Researchers at Japan's National Institute for Materials Science reviewed the latest developments in research on photoactive organic field-effect transistors; devices that incorporate organic semi-conductors, amplify weak electronic signals, and either emit or receive light.
Organic field-effect transistors (OFETs) were developed to produce low-cost, large-area electronics, such as printable and/or flexible electronic devices.
The researchers reported that much progress has been made in the development of light-emitting organic field-effect transistors (LE-OFETs) since they first appeared in 2003.
Research in this area has resulted in advances in the manufacture of novel organic photonics applications using cost-effective approaches.
Light emission efficiency and brightness of these transistors will soon improve, researchers said.
Further research may lead to production of new display technologies, they said.

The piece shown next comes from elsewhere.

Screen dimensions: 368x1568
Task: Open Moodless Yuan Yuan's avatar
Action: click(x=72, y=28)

LE-OFETs are also expected to become fully compatible with well-established electronic technologies. This may allow further development of optical communication systems and optoelectronic systems, such as those using laser technologies.
LE-OFETs are being used to develop flexible, transparent computer screens. These screens are purported to provide faster response times, better efficiency, and no need for backlighting. They also have very low energy needs.

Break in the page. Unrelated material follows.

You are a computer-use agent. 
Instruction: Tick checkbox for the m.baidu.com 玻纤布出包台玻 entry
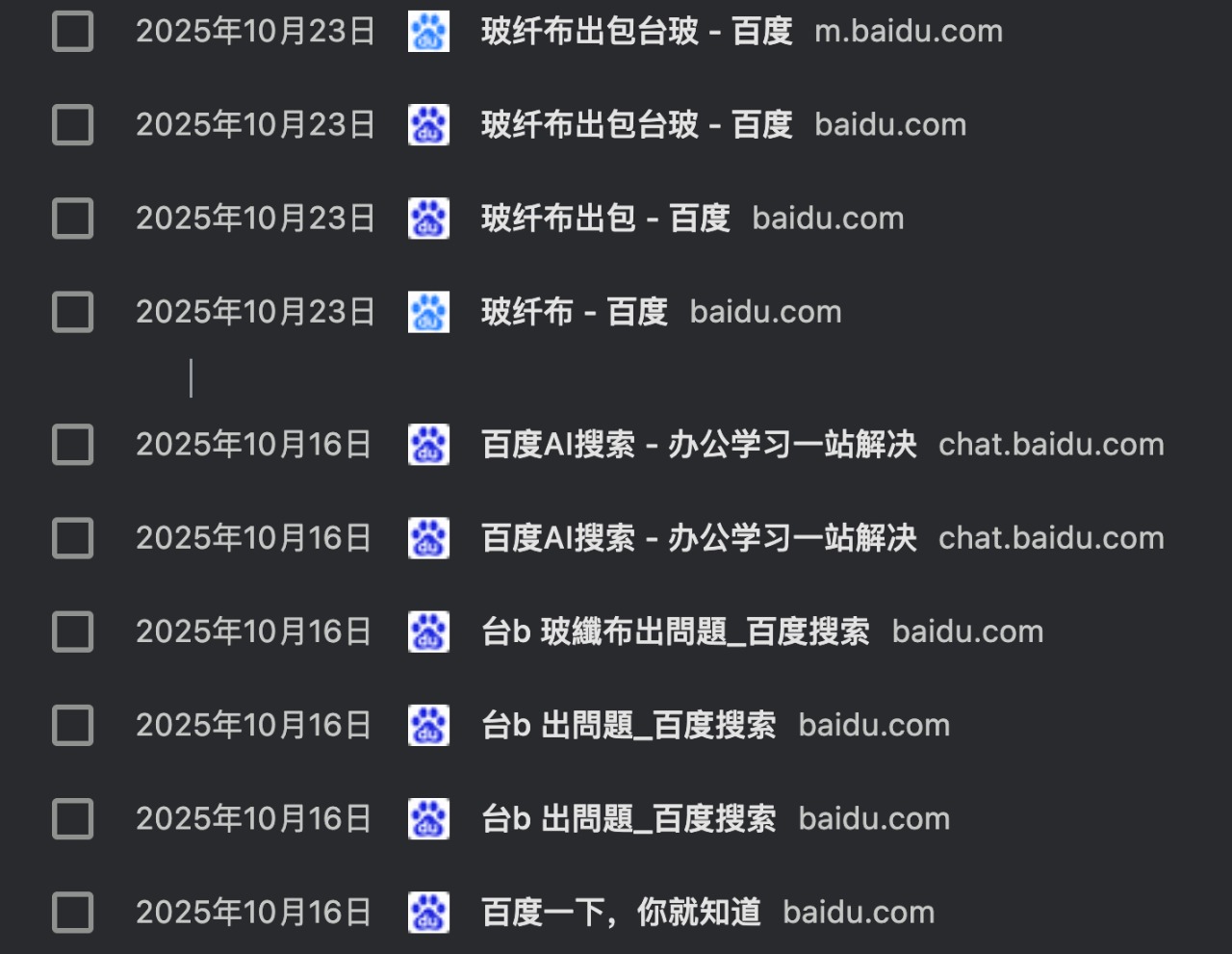click(72, 32)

Light-receiving organic field-effect transistors (LR-OFETs), on the other hand, are much less developed than their light-emitting siblings.
LR-OFETs convert light into electrical signals, opening a way to new optoelectronic devices.
Phototransistors, used in CD players, are an example of such devices that hold much promise. But their durability needs to be improved for them to be used in more flexible applications, researchers said.
Further development is also required in other kinds of light-receiving OFETs before they can be used in all-plastic computing devices.
Flexible displays, in which all the device components - such as the light-emitting parts, the switching parts, and the substrates - consist of plastic materials have already been developed and will appear on the market in the near future, researchers said.
However, similar memory devices are still lacking. If "plastic memory" is developed, it will open a new frontier.
Researchers estimate that it will still be another ten years before all-plastic, flexible computing devices appear on the market.
The research was published in the journal Science and Technology of Advanced Materials.